[WHAT YOU HAVE TO DO]: Among the entries below, only the lines starting at the one with "Click the code" and ending at the one with "This screenshot has height=316, width=561.", both included, are to be printed exactly.

[EXERCISE DATA]:
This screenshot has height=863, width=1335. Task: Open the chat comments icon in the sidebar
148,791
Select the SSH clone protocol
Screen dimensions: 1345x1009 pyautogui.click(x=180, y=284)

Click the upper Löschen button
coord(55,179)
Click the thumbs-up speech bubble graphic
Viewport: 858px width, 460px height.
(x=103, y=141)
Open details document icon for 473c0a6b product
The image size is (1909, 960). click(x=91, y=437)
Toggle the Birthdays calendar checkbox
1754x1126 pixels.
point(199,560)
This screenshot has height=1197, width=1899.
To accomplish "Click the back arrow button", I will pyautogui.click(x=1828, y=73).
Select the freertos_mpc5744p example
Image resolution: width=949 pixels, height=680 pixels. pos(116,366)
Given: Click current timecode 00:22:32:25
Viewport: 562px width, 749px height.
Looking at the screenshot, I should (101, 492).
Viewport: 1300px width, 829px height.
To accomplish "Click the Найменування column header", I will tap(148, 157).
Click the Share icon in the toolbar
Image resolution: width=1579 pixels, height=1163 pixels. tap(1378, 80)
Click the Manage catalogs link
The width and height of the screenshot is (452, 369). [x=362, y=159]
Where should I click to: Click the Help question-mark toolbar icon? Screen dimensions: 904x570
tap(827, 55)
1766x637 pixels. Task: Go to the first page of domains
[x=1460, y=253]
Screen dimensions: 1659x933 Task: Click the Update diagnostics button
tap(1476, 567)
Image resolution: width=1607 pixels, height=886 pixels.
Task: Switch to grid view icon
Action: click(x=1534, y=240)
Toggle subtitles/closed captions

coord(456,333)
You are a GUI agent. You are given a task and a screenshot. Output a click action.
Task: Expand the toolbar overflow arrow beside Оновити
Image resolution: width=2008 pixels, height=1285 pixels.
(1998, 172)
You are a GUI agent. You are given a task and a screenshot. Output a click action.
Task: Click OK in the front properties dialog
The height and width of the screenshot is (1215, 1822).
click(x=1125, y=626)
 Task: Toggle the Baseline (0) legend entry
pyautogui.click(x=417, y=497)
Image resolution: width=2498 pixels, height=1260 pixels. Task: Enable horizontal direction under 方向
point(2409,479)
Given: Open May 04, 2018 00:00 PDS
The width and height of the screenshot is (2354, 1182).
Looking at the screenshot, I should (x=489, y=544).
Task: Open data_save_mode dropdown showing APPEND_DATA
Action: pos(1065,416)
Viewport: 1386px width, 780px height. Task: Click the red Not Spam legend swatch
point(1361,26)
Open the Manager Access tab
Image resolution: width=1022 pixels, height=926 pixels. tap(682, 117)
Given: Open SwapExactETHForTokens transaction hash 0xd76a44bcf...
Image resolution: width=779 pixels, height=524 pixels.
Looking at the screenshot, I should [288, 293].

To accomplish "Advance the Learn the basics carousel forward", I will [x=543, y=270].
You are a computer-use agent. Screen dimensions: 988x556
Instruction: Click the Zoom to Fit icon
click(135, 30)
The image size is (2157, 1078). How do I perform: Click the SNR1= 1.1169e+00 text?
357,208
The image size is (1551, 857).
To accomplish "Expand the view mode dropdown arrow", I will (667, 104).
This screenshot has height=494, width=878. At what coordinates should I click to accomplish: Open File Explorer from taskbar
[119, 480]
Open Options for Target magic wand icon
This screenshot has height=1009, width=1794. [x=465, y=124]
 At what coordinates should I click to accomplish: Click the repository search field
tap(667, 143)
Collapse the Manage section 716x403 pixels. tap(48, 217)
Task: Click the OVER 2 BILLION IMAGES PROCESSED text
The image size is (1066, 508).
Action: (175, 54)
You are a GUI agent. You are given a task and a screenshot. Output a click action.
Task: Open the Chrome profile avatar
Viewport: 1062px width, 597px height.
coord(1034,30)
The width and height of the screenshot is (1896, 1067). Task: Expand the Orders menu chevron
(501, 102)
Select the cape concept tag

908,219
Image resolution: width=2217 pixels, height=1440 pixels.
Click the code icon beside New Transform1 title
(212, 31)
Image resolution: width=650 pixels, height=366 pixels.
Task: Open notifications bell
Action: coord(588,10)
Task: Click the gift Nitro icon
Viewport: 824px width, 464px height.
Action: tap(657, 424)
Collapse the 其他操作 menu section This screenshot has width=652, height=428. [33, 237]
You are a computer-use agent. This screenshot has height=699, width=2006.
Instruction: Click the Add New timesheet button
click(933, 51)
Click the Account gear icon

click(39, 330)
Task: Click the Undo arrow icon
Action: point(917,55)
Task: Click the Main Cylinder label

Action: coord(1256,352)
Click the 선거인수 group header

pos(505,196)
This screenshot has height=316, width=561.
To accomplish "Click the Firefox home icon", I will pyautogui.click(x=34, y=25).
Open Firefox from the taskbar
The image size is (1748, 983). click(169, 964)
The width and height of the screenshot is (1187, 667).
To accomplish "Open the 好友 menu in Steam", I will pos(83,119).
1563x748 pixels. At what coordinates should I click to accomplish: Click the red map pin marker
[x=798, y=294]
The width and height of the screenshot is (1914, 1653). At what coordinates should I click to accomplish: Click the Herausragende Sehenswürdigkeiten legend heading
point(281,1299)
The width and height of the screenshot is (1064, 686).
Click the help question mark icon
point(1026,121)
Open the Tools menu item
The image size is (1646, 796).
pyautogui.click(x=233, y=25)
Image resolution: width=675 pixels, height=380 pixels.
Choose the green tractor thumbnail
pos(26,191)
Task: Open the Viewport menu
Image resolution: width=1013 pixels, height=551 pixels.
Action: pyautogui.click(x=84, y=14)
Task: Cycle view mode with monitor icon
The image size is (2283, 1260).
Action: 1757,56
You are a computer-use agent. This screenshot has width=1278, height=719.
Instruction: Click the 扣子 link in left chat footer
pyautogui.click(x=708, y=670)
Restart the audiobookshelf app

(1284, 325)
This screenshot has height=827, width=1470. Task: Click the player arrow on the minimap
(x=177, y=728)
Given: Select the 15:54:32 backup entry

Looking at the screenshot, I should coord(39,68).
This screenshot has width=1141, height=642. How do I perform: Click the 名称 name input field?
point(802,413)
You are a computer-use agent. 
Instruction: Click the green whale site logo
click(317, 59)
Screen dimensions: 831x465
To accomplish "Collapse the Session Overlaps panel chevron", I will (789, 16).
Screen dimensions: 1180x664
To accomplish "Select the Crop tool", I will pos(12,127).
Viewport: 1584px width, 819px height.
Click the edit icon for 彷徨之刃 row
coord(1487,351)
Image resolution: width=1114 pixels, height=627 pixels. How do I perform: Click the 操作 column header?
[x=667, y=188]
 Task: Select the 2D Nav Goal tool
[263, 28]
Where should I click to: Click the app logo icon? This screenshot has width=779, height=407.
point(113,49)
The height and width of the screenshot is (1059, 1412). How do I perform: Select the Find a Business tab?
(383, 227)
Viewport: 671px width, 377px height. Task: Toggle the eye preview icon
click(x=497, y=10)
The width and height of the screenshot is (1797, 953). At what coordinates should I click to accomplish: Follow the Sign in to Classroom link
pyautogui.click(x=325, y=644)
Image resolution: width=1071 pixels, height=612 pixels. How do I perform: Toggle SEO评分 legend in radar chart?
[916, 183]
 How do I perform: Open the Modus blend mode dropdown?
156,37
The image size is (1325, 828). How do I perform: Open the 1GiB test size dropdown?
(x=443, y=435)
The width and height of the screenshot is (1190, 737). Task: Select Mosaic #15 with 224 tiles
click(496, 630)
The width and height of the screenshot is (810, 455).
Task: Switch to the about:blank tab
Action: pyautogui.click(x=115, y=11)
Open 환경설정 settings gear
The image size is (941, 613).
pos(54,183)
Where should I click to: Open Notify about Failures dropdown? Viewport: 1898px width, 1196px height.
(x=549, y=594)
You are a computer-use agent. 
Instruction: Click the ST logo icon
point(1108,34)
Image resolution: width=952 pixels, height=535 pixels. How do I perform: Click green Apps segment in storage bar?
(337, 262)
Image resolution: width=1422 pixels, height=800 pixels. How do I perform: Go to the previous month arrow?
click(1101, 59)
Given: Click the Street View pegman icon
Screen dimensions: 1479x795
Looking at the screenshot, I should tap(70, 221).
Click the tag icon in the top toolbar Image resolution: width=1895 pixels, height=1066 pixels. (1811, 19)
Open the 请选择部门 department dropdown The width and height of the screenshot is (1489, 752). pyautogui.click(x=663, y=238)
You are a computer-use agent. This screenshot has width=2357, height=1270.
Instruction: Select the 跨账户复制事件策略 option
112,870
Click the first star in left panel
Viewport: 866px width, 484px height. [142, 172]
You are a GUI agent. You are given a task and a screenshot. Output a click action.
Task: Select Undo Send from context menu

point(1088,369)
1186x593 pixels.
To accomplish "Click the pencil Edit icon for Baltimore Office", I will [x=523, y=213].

[ANSWER]:
Click the code icon beside New Transform1 title
(212, 31)
Image resolution: width=650 pixels, height=366 pixels.
Task: Open notifications bell
Action: coord(588,10)
Task: Click the gift Nitro icon
Viewport: 824px width, 464px height.
Action: tap(657, 424)
Collapse the 其他操作 menu section This screenshot has width=652, height=428. [33, 237]
You are a computer-use agent. This screenshot has height=699, width=2006.
Instruction: Click the Add New timesheet button
click(933, 51)
Click the Account gear icon

click(39, 330)
Task: Click the Undo arrow icon
Action: point(917,55)
Task: Click the Main Cylinder label

Action: coord(1256,352)
Click the 선거인수 group header

pos(505,196)
This screenshot has height=316, width=561.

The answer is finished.